■ Document section
# # # # #
We’re looking at market access for this product and hopefully to see something in the next couple of quarters where we can announce some type of deal that has this product in some longer term process around feeding in the aquacultural space. In addition, we’re also looking for regulatory pathways to market on our poultry feed which we announced those tests a couple of years ago which were successful as well.

This knowledge is solidifying our vision of using ethanol plant to feed the needs of the algae process. We continue to have a multitude discussions with end users mainly focused on human nutrition in animal feed.

We want to make sure when we announce an agreement it's for a product we can make and a product our partner can use. We will not announce for the sake of announcing if we cannot execute on this product.

A non-binding agreement is exactly that and we will now play that game. While it doesn’t seem like a lot going on let me assure you these latest developments has increased our enthusiasm that there is value in the third of the corn kernel where we get the CO2 from.

So Green Plains continues to focus on growth. We will continue to seek opportunities to expand our platform across the value chain.

We believe that adding more capacity whether it’s processing agricultural commodities into finished products using our trade posts to earn additional returns on monetizing our intellectual capital by managing third party capital we believe we are well-positioned for growth. We also believe scale and commodity processing businesses like ours benefits and we intend to deliver those benefits to our shareholders.
# # # # #
■ Provided material
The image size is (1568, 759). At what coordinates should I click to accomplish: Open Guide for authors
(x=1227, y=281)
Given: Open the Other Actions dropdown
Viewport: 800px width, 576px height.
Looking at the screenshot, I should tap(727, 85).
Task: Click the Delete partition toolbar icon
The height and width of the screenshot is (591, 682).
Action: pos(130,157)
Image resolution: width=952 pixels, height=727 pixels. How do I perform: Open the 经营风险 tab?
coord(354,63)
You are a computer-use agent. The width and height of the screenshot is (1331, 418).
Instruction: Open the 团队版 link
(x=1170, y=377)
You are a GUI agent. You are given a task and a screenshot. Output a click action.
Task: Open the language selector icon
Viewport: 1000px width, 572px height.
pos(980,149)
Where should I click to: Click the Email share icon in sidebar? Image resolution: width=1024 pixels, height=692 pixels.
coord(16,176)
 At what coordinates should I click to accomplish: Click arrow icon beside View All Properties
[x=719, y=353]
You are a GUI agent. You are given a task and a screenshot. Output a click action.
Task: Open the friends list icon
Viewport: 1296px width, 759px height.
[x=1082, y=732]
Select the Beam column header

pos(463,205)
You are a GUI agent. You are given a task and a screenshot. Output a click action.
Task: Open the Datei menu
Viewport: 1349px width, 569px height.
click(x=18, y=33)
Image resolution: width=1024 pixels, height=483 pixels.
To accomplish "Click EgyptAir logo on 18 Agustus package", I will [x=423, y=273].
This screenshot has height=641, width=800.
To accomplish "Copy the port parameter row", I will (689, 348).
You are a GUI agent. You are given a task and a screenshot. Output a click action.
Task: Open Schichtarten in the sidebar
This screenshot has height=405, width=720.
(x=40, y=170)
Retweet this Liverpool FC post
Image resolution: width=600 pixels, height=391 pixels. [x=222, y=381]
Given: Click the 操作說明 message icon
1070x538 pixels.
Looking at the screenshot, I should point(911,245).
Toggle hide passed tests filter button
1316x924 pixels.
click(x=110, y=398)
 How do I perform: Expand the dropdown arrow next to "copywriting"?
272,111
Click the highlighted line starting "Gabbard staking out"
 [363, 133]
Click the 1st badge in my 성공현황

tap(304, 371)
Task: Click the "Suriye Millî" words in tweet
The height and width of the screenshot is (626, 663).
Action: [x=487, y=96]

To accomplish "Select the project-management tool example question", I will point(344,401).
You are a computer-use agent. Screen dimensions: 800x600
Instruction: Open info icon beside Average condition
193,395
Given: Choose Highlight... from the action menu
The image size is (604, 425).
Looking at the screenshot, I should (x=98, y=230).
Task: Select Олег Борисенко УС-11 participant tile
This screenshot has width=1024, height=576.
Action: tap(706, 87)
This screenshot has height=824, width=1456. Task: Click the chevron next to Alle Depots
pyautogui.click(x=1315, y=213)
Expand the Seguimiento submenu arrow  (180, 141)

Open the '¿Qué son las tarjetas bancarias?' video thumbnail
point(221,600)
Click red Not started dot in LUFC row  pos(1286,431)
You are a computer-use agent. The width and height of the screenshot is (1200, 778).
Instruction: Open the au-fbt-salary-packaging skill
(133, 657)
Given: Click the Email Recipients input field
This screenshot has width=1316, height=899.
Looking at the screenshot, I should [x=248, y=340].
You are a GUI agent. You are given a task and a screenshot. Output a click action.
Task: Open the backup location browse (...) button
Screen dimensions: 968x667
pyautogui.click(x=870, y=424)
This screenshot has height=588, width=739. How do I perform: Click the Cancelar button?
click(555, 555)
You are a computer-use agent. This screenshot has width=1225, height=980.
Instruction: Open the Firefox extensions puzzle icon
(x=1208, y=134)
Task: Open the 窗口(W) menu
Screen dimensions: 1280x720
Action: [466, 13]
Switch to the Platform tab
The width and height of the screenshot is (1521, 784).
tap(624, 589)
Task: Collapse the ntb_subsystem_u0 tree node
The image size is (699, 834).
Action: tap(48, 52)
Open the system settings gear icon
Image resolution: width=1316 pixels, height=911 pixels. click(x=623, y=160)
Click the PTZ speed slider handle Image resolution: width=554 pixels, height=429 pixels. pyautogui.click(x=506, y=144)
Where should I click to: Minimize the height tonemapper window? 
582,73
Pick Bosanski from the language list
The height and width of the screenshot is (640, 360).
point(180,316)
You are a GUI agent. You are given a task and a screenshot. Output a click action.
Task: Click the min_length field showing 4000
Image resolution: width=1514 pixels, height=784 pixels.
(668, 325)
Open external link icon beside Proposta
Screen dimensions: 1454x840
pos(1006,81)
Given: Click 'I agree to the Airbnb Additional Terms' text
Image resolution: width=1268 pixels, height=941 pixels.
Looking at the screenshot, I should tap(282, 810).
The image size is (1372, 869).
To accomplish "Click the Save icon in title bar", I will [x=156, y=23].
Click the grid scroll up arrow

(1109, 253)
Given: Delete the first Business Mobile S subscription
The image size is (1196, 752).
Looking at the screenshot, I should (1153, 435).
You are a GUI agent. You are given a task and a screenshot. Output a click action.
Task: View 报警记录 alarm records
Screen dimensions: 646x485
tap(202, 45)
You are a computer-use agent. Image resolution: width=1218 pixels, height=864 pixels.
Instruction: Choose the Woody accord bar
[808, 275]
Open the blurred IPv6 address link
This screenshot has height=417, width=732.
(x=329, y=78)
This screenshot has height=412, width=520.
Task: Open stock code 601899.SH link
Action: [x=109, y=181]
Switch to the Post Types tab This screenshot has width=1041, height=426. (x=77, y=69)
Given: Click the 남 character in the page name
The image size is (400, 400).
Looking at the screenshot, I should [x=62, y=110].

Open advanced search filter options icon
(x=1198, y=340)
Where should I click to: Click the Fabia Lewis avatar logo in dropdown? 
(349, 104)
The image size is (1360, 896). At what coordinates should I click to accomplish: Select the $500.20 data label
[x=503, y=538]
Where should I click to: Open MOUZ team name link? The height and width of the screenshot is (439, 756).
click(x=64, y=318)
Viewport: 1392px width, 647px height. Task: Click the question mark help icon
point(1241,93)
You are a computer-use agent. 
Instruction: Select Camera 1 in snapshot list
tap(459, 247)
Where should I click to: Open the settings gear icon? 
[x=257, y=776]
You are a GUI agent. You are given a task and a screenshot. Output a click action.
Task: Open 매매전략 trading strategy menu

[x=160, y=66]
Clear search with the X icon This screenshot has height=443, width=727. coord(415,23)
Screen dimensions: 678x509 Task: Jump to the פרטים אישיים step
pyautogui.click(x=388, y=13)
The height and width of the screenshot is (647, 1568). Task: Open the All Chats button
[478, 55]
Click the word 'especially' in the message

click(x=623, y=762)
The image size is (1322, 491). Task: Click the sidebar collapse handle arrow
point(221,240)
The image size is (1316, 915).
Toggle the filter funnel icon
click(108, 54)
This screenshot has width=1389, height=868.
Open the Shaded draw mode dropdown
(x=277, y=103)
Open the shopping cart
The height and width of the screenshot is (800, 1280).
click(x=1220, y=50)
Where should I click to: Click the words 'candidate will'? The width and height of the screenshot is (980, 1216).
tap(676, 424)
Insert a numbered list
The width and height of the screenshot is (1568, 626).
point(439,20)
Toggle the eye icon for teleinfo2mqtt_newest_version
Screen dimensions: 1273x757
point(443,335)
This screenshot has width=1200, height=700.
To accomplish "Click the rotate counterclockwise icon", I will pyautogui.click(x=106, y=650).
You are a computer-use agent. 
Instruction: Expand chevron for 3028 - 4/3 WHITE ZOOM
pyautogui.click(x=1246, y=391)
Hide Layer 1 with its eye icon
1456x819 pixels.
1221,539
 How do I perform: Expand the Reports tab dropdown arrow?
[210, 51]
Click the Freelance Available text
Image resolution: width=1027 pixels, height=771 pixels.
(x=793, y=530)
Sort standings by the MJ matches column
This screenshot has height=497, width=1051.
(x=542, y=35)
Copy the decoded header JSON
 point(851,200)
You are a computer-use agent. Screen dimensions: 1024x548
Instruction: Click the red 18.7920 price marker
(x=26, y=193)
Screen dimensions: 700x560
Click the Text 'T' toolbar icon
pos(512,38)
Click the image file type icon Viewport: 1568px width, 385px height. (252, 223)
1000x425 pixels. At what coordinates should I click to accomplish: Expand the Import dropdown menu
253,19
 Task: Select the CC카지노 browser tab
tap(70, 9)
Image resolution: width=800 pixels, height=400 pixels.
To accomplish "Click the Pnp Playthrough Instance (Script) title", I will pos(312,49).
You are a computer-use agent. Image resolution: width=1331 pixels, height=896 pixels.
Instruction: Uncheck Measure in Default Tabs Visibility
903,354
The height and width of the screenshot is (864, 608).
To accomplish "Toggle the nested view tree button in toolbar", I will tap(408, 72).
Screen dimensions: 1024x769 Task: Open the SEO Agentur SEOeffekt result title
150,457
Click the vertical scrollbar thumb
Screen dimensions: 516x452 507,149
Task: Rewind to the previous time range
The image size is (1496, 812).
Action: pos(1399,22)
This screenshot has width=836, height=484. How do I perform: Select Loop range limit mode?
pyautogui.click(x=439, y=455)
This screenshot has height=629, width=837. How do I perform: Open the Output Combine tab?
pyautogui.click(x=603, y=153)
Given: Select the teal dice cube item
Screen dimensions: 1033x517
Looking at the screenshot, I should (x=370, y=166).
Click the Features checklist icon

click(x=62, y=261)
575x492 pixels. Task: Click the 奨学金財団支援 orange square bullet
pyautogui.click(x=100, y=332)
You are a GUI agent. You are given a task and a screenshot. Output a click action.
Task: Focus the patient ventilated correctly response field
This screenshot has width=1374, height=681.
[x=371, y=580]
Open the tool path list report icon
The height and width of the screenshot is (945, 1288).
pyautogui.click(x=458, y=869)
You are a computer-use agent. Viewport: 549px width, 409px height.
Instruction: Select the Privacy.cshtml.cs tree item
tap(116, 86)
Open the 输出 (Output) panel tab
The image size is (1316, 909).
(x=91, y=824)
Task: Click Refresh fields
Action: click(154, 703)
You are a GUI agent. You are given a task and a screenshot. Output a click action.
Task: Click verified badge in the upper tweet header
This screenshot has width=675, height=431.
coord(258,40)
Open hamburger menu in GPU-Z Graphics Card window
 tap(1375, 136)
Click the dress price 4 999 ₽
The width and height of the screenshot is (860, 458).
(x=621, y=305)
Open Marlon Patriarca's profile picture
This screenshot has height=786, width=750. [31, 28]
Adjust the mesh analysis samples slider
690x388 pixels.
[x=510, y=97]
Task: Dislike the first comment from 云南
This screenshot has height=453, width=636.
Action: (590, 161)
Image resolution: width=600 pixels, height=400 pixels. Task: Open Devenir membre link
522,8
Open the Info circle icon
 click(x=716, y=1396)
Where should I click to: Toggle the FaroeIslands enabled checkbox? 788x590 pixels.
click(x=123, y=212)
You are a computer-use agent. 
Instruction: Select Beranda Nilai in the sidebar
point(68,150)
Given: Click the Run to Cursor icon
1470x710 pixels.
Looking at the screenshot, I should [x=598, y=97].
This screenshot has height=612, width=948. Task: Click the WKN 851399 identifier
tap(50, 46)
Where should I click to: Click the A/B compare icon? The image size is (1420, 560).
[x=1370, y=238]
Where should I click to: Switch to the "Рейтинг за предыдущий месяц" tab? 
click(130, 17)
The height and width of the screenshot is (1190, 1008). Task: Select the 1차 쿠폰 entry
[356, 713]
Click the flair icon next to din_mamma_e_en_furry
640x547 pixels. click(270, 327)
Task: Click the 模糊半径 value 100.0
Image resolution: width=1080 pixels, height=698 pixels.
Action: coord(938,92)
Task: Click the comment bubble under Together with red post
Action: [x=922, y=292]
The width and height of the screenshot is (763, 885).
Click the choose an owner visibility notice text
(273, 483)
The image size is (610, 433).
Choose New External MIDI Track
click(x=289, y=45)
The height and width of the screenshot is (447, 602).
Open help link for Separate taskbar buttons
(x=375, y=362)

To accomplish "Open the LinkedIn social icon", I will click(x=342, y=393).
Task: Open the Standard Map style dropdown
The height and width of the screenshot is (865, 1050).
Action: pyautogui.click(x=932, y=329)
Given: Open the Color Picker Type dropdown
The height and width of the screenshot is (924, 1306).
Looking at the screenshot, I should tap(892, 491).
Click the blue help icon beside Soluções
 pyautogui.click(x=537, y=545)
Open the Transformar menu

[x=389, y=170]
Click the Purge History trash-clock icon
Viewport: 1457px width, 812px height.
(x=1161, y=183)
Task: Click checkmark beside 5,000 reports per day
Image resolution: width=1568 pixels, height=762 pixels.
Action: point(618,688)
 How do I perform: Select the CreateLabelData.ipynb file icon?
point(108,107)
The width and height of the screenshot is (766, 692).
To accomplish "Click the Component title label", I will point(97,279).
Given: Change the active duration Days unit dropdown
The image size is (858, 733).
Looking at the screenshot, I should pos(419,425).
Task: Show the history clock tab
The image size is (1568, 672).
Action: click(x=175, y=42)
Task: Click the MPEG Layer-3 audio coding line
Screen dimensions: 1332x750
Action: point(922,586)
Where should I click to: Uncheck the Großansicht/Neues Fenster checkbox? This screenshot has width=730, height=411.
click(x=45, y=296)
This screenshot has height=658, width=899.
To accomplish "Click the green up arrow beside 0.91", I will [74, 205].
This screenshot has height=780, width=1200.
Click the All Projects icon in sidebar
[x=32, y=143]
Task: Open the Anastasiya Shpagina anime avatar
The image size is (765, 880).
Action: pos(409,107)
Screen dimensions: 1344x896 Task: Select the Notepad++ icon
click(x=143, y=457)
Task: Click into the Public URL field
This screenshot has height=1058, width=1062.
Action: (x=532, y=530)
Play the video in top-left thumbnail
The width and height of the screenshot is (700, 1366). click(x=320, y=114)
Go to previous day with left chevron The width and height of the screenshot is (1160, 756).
# # # # #
■ Set problem
Reproduce the passage from the Green Plains remarks, starting with "We believe that" and going on through "to our shareholders.".

■ In response
We believe that adding more capacity whether it’s processing agricultural commodities into finished products using our trade posts to earn additional returns on monetizing our intellectual capital by managing third party capital we believe we are well-positioned for growth. We also believe scale and commodity processing businesses like ours benefits and we intend to deliver those benefits to our shareholders.